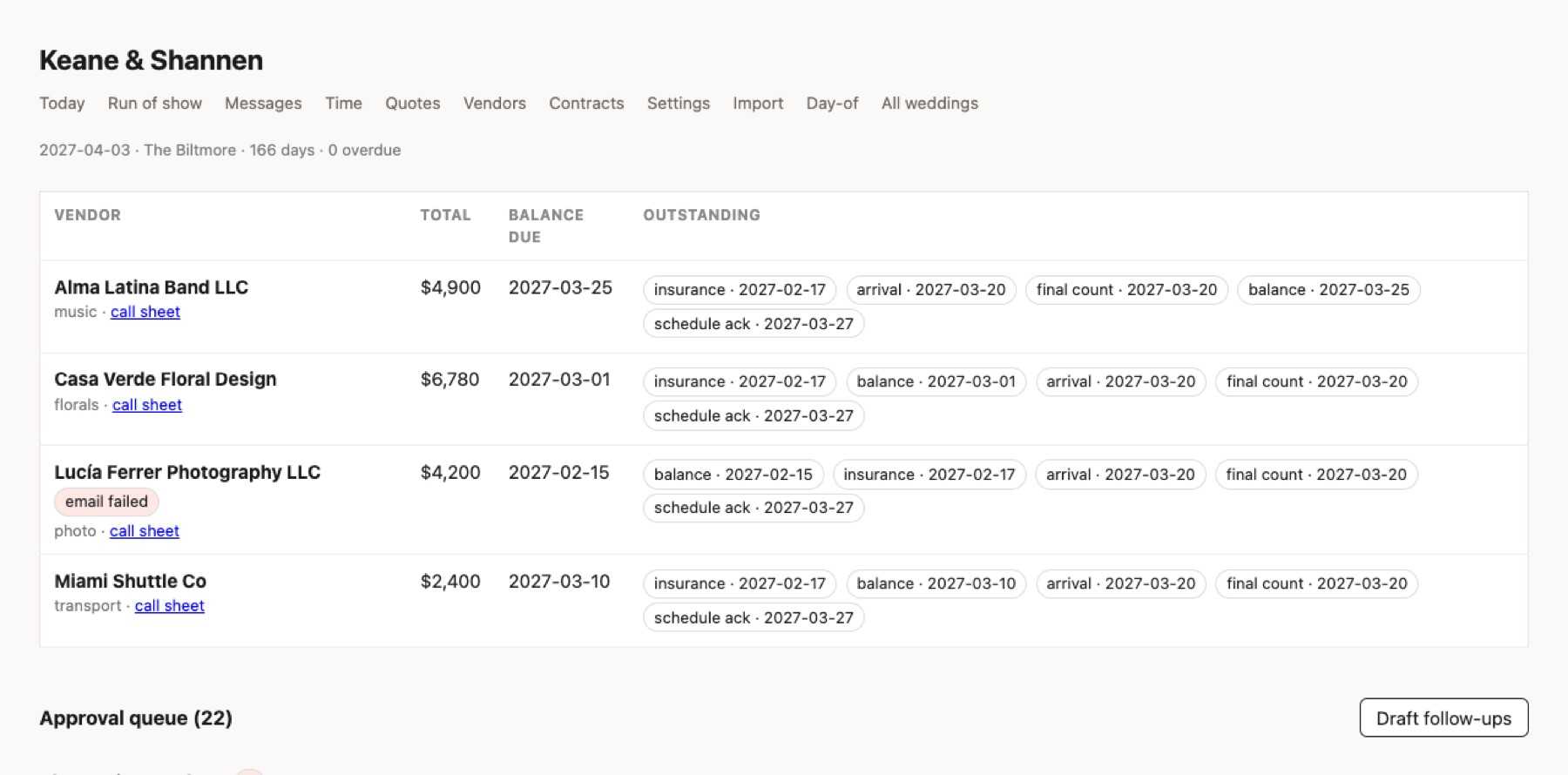Screen dimensions: 1568x775
Task: Navigate to All weddings
Action: coord(929,103)
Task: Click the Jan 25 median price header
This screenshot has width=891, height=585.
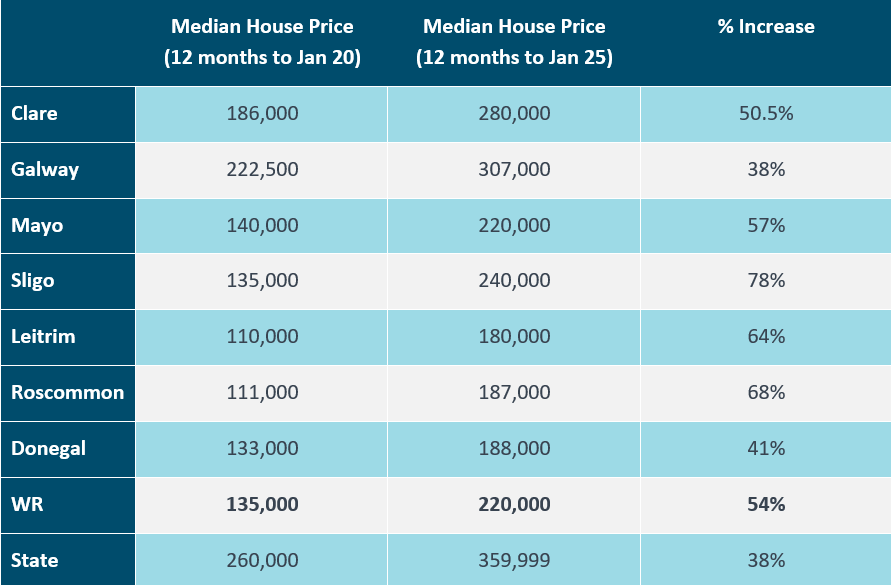Action: pos(514,42)
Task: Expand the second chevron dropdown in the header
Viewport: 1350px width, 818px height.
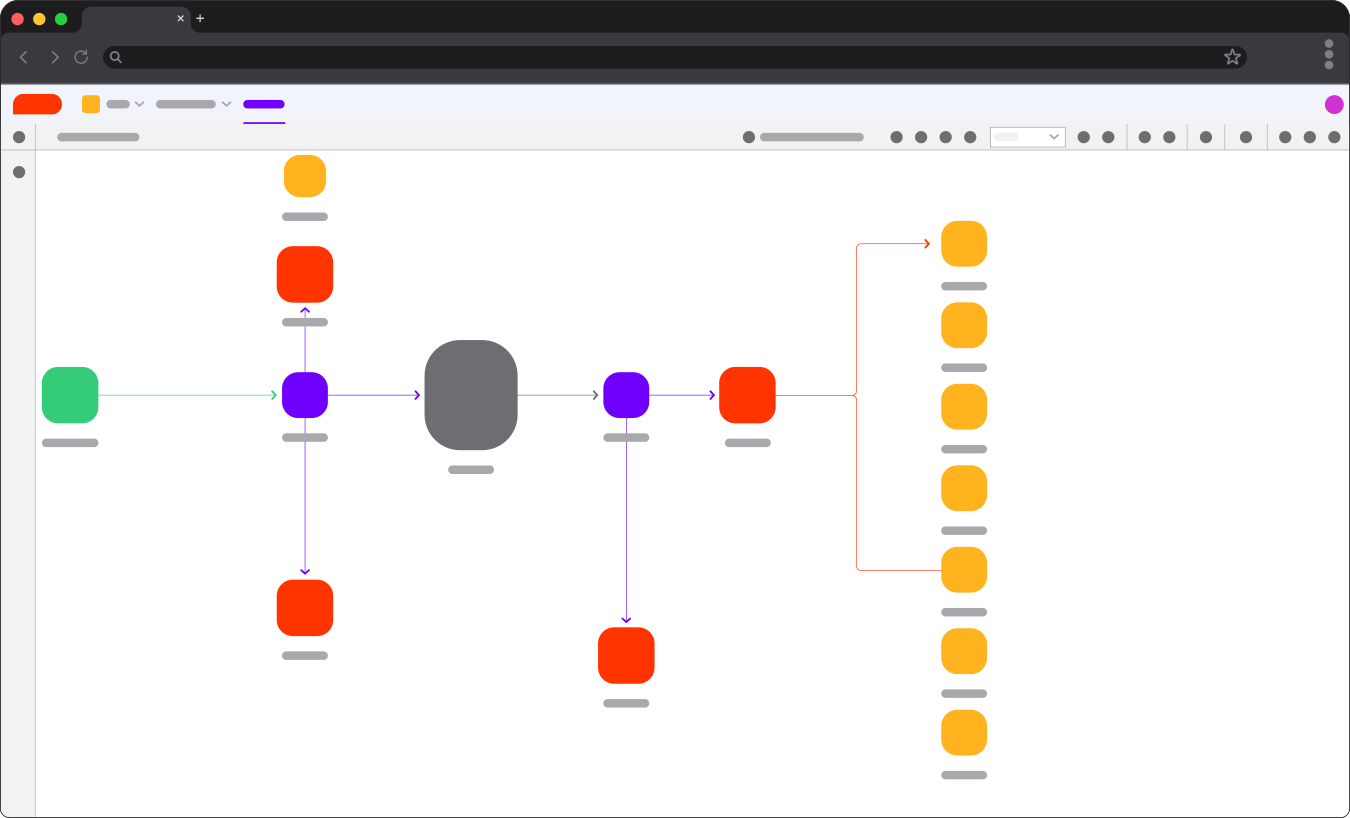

_Work to be completed_. Look for the line that contains "This screenshot has width=891, height=585.", then please copy it and the rest of the lines through the end of the data, pictures excluded.

_Problem solution_.
This screenshot has width=891, height=585.
Action: pos(514,42)
Task: Expand the second chevron dropdown in the header
Viewport: 1350px width, 818px height.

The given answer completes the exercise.